Diagnosis of inflammatory arthritis was found to be associated with an increased length of hospitalization after shoulder arthroplasty in this study. We theorize that the longer length of stay in patients with inflammatory arthroplasty is associated with medical and pain factors associated with this systemic disease, although the results of this are mixed in the literature. In one large database study, 50% of patients with HA, TSA, and RTSA inflammatory shoulder arthritis were hospitalized ≥3 days.14 One study using the Nationwide Inpatient Sample showed a shorter length of stay after TSA in patients with rheumatoid arthritis compared with patients without rheumatoid arthritis (2.7 vs. 3.2 days) using logistic regression analysis6; however, this was much longer than the length of hospitalization seen in this study.
To our knowledge, this study is the first to show that blood transfusion associated with shoulder arthroplasty leads to longer length of hospitalization using multivariate analysis. Increased length of stay associated with transfusion is likely due to continued patient and hemodynamic monitoring as well as repeated checks posttransfusion of hematocrit levels. In one large public database study, a diagnosis of “deficiency anemia” showed an approximately 2-fold increase of extended length of hospitalization after TSA and RTSA,15 but transfusion, preoperative anemia, and postoperative anemia were not analyzed. Another large database study using the Nationwide Inpatient Sample found an increased length of hospitalization in patients with shoulder arthroplasty receiving allogeneic and autologous blood transfusions on univariate analysis (4.0 vs. 2.3 nights).25 Preventing perioperative blood transfusion after shoulder arthroplasty may not only help to decrease the length of hospitalization but also has been shown to decrease the cost.25
The main limitation of this study is its retrospective nature; however, a prospective research database was used. Not every factor studied was available in every patient, and the potential for errors in the database is possible. In addition, cases from one senior surgeon were evaluated; thus, results may be specific to his surgical technique.
The main strength of this study was the ability to evaluate specific patient factors that cannot be evaluated in public database studies. Several perioperative factors that have not been previously reported were evaluated in this study. Preoperative hematocrit level, hematocrit level change, postoperative hematocrit level, prior shoulder surgery, and the preoperative use of anticoagulation were not shown to influence the length of hospitalization using multivariate analysis, and to our knowledge, they have not been previously examined.

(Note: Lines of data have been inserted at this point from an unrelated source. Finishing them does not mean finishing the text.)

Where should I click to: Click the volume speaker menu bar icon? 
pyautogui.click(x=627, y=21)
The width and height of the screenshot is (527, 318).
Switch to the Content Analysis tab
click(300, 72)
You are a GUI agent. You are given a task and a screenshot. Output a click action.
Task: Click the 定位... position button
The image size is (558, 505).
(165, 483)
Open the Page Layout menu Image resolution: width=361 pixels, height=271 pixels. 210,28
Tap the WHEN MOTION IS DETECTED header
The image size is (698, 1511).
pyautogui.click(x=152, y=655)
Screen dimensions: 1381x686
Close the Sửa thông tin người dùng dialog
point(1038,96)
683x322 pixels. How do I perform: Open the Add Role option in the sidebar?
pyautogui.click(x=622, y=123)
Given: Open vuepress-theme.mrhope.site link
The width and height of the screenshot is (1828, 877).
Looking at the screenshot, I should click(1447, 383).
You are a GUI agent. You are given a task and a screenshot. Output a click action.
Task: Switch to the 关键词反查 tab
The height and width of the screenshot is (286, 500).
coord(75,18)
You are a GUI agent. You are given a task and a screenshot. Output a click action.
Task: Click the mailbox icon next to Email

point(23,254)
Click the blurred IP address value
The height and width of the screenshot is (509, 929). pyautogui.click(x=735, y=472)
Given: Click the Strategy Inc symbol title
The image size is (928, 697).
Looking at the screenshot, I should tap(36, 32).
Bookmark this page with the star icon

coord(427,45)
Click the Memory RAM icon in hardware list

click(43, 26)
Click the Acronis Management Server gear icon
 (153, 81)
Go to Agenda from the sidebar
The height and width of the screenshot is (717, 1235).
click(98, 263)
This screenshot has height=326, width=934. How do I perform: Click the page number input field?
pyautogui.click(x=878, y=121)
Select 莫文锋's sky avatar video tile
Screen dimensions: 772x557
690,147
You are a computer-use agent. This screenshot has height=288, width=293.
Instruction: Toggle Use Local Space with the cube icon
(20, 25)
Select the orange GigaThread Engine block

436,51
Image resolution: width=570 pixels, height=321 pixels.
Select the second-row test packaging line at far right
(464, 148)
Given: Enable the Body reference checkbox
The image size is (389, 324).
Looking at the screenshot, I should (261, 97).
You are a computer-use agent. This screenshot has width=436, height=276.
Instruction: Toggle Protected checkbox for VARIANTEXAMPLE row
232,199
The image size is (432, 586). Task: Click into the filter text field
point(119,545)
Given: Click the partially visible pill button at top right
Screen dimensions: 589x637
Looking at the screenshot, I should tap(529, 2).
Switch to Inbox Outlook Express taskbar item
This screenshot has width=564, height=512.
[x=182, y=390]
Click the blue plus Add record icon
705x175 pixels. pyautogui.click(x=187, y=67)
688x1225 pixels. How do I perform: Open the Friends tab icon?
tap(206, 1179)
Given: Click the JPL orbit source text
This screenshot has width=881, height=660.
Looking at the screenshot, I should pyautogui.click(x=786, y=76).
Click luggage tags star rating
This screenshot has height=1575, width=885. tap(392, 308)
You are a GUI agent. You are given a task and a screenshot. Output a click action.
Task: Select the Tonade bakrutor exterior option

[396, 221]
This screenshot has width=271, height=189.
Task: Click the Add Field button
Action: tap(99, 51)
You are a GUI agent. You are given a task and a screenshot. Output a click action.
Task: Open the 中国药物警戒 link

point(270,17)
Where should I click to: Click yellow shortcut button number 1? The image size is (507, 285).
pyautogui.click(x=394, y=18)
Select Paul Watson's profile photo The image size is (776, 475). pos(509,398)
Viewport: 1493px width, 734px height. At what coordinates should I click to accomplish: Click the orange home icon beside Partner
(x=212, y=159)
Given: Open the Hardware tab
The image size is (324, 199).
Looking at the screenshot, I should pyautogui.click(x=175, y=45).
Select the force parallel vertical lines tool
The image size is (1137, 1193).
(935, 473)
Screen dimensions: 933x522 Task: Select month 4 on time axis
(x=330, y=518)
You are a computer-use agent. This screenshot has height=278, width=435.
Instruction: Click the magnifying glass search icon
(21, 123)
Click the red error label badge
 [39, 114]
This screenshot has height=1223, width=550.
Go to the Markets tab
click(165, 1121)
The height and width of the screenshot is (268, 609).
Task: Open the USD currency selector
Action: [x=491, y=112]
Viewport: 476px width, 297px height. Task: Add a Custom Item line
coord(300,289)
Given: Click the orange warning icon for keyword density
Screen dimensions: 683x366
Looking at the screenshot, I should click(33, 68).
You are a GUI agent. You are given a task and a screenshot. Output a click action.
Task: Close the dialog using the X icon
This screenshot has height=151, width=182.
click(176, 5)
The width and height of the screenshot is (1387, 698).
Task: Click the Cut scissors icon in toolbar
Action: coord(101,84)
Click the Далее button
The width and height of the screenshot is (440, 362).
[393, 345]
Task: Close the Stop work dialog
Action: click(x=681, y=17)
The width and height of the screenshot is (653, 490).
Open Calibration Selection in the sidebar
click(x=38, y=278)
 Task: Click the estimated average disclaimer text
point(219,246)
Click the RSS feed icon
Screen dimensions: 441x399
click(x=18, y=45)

Factors associated with an increased length of hospitalization in multivariate analysis were diabetes mellitus, an ASA score of 3 or 4, preoperative diagnosis of acute fracture or fracture sequelae, preoperative diagnosis of inflammatory arthropathy, and the need for a blood transfusion. Our study echoes the results of several studies, and to our knowledge, it is the first to identify that the need for a perioperative blood transfusion is independently associated with an increased length of hospitalization after shoulder arthroplasty using multivariate analysis.